# The task
Retype, word for word, every line of the records below starting at the one that contains "Brands (488, 1760)" and ending at the one that contains "imprint (280, 1760)"; include both of those lines and nothing more.

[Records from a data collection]
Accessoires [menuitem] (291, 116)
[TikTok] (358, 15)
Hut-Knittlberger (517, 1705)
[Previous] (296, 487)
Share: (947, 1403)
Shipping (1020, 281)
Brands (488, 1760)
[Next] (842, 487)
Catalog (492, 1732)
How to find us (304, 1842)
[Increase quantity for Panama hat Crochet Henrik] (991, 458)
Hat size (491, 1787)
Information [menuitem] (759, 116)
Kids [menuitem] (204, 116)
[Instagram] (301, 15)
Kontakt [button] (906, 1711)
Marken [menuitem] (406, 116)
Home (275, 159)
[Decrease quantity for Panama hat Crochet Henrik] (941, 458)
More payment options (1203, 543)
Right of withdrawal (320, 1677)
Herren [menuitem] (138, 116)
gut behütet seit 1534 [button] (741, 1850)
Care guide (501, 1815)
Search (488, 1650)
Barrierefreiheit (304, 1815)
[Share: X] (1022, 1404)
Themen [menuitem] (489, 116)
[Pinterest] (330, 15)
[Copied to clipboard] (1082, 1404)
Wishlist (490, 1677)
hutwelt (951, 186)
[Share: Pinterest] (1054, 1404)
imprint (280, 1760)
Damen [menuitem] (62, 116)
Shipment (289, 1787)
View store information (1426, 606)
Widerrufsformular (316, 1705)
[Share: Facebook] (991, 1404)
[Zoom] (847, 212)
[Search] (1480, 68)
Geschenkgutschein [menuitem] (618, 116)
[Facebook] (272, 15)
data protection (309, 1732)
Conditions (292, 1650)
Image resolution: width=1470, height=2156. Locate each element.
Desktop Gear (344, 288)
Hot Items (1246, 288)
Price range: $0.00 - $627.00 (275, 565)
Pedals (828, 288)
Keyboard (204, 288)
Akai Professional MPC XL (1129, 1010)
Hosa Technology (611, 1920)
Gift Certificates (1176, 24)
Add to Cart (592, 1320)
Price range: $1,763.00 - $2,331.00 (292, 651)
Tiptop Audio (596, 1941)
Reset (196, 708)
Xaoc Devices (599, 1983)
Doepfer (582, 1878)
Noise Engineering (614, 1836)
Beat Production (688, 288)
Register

# Task solution
Brands (488, 1760)
[Next] (842, 487)
Catalog (492, 1732)
How to find us (304, 1842)
[Increase quantity for Panama hat Crochet Henrik] (991, 458)
Hat size (491, 1787)
Information [menuitem] (759, 116)
Kids [menuitem] (204, 116)
[Instagram] (301, 15)
Kontakt [button] (906, 1711)
Marken [menuitem] (406, 116)
Home (275, 159)
[Decrease quantity for Panama hat Crochet Henrik] (941, 458)
More payment options (1203, 543)
Right of withdrawal (320, 1677)
Herren [menuitem] (138, 116)
gut behütet seit 1534 [button] (741, 1850)
Care guide (501, 1815)
Search (488, 1650)
Barrierefreiheit (304, 1815)
[Share: X] (1022, 1404)
Themen [menuitem] (489, 116)
[Pinterest] (330, 15)
[Copied to clipboard] (1082, 1404)
Wishlist (490, 1677)
hutwelt (951, 186)
[Share: Pinterest] (1054, 1404)
imprint (280, 1760)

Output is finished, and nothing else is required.